** START OF SUPPLIED INFORMATION **
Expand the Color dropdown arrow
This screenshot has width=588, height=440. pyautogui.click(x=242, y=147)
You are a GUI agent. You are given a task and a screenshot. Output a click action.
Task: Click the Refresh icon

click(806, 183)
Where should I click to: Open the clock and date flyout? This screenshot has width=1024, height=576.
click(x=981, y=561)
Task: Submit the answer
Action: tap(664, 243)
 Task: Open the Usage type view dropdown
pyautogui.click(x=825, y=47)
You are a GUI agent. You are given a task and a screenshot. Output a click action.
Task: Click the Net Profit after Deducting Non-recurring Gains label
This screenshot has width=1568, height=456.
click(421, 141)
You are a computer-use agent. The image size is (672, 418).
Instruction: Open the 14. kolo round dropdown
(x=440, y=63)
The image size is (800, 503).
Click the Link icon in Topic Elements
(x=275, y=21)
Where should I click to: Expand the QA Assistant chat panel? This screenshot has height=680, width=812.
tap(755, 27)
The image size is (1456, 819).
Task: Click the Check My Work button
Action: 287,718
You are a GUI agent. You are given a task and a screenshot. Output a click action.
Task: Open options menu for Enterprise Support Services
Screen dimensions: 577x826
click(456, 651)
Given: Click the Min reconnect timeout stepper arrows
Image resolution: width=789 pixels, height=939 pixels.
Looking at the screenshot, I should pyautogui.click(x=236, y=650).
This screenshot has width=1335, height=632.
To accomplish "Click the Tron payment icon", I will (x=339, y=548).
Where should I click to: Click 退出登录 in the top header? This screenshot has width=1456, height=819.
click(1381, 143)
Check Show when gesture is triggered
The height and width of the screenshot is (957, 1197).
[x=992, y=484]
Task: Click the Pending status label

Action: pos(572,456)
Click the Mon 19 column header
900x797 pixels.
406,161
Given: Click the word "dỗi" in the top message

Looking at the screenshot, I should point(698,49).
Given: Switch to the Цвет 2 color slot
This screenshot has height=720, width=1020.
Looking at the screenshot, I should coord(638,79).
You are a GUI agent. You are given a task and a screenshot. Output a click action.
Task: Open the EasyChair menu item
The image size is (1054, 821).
** END OF SUPPLIED INFORMATION **
Rewrite all the records above, replacing "GUI agent" with "interface agent" and leaving everything else unchanged.

Expand the Color dropdown arrow
This screenshot has width=588, height=440. pyautogui.click(x=242, y=147)
You are a interface agent. You are given a task and a screenshot. Output a click action.
Task: Click the Refresh icon

click(806, 183)
Where should I click to: Open the clock and date flyout? This screenshot has width=1024, height=576.
click(x=981, y=561)
Task: Submit the answer
Action: tap(664, 243)
 Task: Open the Usage type view dropdown
pyautogui.click(x=825, y=47)
You are a interface agent. You are given a task and a screenshot. Output a click action.
Task: Click the Net Profit after Deducting Non-recurring Gains label
This screenshot has width=1568, height=456.
click(421, 141)
You are a computer-use agent. The image size is (672, 418).
Instruction: Open the 14. kolo round dropdown
(x=440, y=63)
The image size is (800, 503).
Click the Link icon in Topic Elements
(x=275, y=21)
Where should I click to: Expand the QA Assistant chat panel? This screenshot has height=680, width=812.
tap(755, 27)
The image size is (1456, 819).
Task: Click the Check My Work button
Action: 287,718
You are a interface agent. You are given a task and a screenshot. Output a click action.
Task: Open options menu for Enterprise Support Services
Screen dimensions: 577x826
click(456, 651)
Given: Click the Min reconnect timeout stepper arrows
Image resolution: width=789 pixels, height=939 pixels.
Looking at the screenshot, I should pyautogui.click(x=236, y=650).
This screenshot has width=1335, height=632.
To accomplish "Click the Tron payment icon", I will (x=339, y=548).
Where should I click to: Click 退出登录 in the top header? This screenshot has width=1456, height=819.
click(1381, 143)
Check Show when gesture is triggered
The height and width of the screenshot is (957, 1197).
[x=992, y=484]
Task: Click the Pending status label

Action: pos(572,456)
Click the Mon 19 column header
900x797 pixels.
406,161
Given: Click the word "dỗi" in the top message

Looking at the screenshot, I should point(698,49).
Given: Switch to the Цвет 2 color slot
This screenshot has height=720, width=1020.
Looking at the screenshot, I should coord(638,79).
You are a interface agent. You are given a task and a screenshot. Output a click action.
Task: Open the EasyChair menu item
The image size is (1054, 821).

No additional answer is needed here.